- EXERCISE AIM
Please write out all of the records below exactly as they appear.
*** AVAILABLE RECORDS ***
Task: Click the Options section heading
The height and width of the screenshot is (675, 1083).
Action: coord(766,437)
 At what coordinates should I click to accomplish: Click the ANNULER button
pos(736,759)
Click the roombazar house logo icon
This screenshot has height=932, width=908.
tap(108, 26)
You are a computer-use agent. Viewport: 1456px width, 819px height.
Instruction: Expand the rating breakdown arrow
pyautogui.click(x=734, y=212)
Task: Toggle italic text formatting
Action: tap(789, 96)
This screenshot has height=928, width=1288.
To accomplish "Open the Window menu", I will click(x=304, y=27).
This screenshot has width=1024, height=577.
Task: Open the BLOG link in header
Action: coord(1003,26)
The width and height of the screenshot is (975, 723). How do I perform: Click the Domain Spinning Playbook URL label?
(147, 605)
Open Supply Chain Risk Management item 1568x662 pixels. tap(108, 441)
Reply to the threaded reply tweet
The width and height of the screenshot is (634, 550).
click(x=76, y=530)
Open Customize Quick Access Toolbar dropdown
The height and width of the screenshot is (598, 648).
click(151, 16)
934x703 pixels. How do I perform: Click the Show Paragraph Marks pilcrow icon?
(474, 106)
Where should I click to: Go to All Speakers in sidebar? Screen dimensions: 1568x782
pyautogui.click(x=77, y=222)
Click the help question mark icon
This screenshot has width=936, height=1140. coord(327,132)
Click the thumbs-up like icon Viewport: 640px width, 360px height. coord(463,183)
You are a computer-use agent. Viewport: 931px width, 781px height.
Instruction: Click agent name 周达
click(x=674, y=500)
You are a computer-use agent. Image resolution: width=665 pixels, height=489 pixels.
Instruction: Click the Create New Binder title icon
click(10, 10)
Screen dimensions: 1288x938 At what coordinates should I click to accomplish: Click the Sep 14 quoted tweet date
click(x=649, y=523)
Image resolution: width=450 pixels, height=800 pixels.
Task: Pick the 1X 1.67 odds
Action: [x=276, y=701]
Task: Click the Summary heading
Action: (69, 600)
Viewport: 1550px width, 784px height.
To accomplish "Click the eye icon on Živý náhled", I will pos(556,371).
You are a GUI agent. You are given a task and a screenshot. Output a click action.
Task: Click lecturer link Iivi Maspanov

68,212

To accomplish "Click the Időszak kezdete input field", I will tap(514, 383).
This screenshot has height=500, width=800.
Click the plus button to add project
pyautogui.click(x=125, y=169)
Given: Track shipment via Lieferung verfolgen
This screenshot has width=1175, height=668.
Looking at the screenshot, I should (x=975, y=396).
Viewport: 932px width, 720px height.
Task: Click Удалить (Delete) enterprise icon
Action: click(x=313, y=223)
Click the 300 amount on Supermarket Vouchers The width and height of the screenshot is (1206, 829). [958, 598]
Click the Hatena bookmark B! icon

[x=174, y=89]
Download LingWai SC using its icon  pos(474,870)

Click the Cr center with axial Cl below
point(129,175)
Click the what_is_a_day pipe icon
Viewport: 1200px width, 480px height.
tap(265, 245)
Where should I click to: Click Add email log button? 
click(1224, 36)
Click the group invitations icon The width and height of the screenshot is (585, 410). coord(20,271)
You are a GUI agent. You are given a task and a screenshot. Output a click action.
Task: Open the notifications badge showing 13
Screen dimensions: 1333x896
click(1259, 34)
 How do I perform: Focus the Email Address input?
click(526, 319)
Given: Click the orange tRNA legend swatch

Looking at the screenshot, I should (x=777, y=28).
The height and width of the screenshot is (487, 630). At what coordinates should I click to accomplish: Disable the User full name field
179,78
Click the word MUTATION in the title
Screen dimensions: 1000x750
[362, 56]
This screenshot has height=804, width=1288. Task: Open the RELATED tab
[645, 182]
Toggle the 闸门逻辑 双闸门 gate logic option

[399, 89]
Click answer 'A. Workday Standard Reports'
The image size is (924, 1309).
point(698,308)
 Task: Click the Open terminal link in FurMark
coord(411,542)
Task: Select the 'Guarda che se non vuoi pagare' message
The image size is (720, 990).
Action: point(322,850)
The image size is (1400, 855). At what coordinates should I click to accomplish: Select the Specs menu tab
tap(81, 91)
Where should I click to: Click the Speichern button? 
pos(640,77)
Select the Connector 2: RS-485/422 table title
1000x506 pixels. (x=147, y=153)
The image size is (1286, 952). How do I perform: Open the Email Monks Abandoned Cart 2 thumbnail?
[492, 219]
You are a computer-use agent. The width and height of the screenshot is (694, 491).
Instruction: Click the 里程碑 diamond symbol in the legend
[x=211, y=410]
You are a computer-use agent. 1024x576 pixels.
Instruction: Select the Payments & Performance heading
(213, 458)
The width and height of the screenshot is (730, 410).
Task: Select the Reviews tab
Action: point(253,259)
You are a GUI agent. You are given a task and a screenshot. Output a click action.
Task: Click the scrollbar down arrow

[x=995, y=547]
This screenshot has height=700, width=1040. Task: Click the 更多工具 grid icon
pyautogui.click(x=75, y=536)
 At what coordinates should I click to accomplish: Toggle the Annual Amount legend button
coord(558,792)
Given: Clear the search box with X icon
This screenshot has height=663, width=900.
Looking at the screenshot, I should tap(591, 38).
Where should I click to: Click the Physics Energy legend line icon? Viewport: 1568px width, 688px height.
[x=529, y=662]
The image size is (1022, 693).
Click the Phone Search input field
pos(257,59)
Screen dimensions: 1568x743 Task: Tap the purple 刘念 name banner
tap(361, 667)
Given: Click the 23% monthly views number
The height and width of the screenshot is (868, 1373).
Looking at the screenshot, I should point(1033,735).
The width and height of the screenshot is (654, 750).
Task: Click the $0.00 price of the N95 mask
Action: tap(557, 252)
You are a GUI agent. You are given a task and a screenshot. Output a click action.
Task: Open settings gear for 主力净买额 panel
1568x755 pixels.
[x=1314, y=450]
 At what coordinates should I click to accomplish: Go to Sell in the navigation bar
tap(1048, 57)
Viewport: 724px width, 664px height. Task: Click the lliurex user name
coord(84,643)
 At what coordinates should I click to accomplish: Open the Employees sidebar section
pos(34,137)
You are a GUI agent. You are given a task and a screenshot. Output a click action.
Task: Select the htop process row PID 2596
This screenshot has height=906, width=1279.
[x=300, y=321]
*** End of AVAILABLE RECORDS ***
- RESULT BELOW
Task: Click the Options section heading
The height and width of the screenshot is (675, 1083).
Action: coord(766,437)
 At what coordinates should I click to accomplish: Click the ANNULER button
pos(736,759)
Click the roombazar house logo icon
This screenshot has height=932, width=908.
tap(108, 26)
You are a computer-use agent. Viewport: 1456px width, 819px height.
Instruction: Expand the rating breakdown arrow
pyautogui.click(x=734, y=212)
Task: Toggle italic text formatting
Action: tap(789, 96)
This screenshot has height=928, width=1288.
To accomplish "Open the Window menu", I will click(x=304, y=27).
This screenshot has width=1024, height=577.
Task: Open the BLOG link in header
Action: coord(1003,26)
The width and height of the screenshot is (975, 723). How do I perform: Click the Domain Spinning Playbook URL label?
(147, 605)
Open Supply Chain Risk Management item 1568x662 pixels. tap(108, 441)
Reply to the threaded reply tweet
The width and height of the screenshot is (634, 550).
click(x=76, y=530)
Open Customize Quick Access Toolbar dropdown
The height and width of the screenshot is (598, 648).
click(151, 16)
934x703 pixels. How do I perform: Click the Show Paragraph Marks pilcrow icon?
(474, 106)
Where should I click to: Go to All Speakers in sidebar? Screen dimensions: 1568x782
pyautogui.click(x=77, y=222)
Click the help question mark icon
This screenshot has width=936, height=1140. coord(327,132)
Click the thumbs-up like icon Viewport: 640px width, 360px height. coord(463,183)
You are a computer-use agent. Viewport: 931px width, 781px height.
Instruction: Click agent name 周达
click(x=674, y=500)
You are a computer-use agent. Image resolution: width=665 pixels, height=489 pixels.
Instruction: Click the Create New Binder title icon
click(10, 10)
Screen dimensions: 1288x938 At what coordinates should I click to accomplish: Click the Sep 14 quoted tweet date
click(x=649, y=523)
Image resolution: width=450 pixels, height=800 pixels.
Task: Pick the 1X 1.67 odds
Action: [x=276, y=701]
Task: Click the Summary heading
Action: (69, 600)
Viewport: 1550px width, 784px height.
To accomplish "Click the eye icon on Živý náhled", I will pos(556,371).
You are a GUI agent. You are given a task and a screenshot. Output a click action.
Task: Click lecturer link Iivi Maspanov

68,212

To accomplish "Click the Időszak kezdete input field", I will tap(514, 383).
This screenshot has height=500, width=800.
Click the plus button to add project
pyautogui.click(x=125, y=169)
Given: Track shipment via Lieferung verfolgen
This screenshot has width=1175, height=668.
Looking at the screenshot, I should (x=975, y=396).
Viewport: 932px width, 720px height.
Task: Click Удалить (Delete) enterprise icon
Action: click(x=313, y=223)
Click the 300 amount on Supermarket Vouchers The width and height of the screenshot is (1206, 829). [958, 598]
Click the Hatena bookmark B! icon

[x=174, y=89]
Download LingWai SC using its icon  pos(474,870)

Click the Cr center with axial Cl below
point(129,175)
Click the what_is_a_day pipe icon
Viewport: 1200px width, 480px height.
tap(265, 245)
Where should I click to: Click Add email log button? 
click(1224, 36)
Click the group invitations icon The width and height of the screenshot is (585, 410). coord(20,271)
You are a GUI agent. You are given a task and a screenshot. Output a click action.
Task: Open the notifications badge showing 13
Screen dimensions: 1333x896
click(1259, 34)
 How do I perform: Focus the Email Address input?
click(526, 319)
Given: Click the orange tRNA legend swatch

Looking at the screenshot, I should (x=777, y=28).
The height and width of the screenshot is (487, 630). At what coordinates should I click to accomplish: Disable the User full name field
179,78
Click the word MUTATION in the title
Screen dimensions: 1000x750
[362, 56]
This screenshot has height=804, width=1288. Task: Open the RELATED tab
[645, 182]
Toggle the 闸门逻辑 双闸门 gate logic option

[399, 89]
Click answer 'A. Workday Standard Reports'
The image size is (924, 1309).
point(698,308)
 Task: Click the Open terminal link in FurMark
coord(411,542)
Task: Select the 'Guarda che se non vuoi pagare' message
The image size is (720, 990).
Action: point(322,850)
The image size is (1400, 855). At what coordinates should I click to accomplish: Select the Specs menu tab
tap(81, 91)
Where should I click to: Click the Speichern button? 
pos(640,77)
Select the Connector 2: RS-485/422 table title
1000x506 pixels. (x=147, y=153)
The image size is (1286, 952). How do I perform: Open the Email Monks Abandoned Cart 2 thumbnail?
[492, 219]
You are a computer-use agent. The width and height of the screenshot is (694, 491).
Instruction: Click the 里程碑 diamond symbol in the legend
[x=211, y=410]
You are a computer-use agent. 1024x576 pixels.
Instruction: Select the Payments & Performance heading
(213, 458)
The width and height of the screenshot is (730, 410).
Task: Select the Reviews tab
Action: point(253,259)
You are a GUI agent. You are given a task and a screenshot. Output a click action.
Task: Click the scrollbar down arrow

[x=995, y=547]
This screenshot has height=700, width=1040. Task: Click the 更多工具 grid icon
pyautogui.click(x=75, y=536)
 At what coordinates should I click to accomplish: Toggle the Annual Amount legend button
coord(558,792)
Given: Clear the search box with X icon
This screenshot has height=663, width=900.
Looking at the screenshot, I should tap(591, 38).
Where should I click to: Click the Physics Energy legend line icon? Viewport: 1568px width, 688px height.
[x=529, y=662]
The image size is (1022, 693).
Click the Phone Search input field
pos(257,59)
Screen dimensions: 1568x743 Task: Tap the purple 刘念 name banner
tap(361, 667)
Given: Click the 23% monthly views number
The height and width of the screenshot is (868, 1373).
Looking at the screenshot, I should point(1033,735).
The width and height of the screenshot is (654, 750).
Task: Click the $0.00 price of the N95 mask
Action: tap(557, 252)
You are a GUI agent. You are given a task and a screenshot. Output a click action.
Task: Open settings gear for 主力净买额 panel
1568x755 pixels.
[x=1314, y=450]
 At what coordinates should I click to accomplish: Go to Sell in the navigation bar
tap(1048, 57)
Viewport: 724px width, 664px height. Task: Click the lliurex user name
coord(84,643)
 At what coordinates should I click to accomplish: Open the Employees sidebar section
pos(34,137)
You are a GUI agent. You are given a task and a screenshot. Output a click action.
Task: Select the htop process row PID 2596
This screenshot has height=906, width=1279.
[x=300, y=321]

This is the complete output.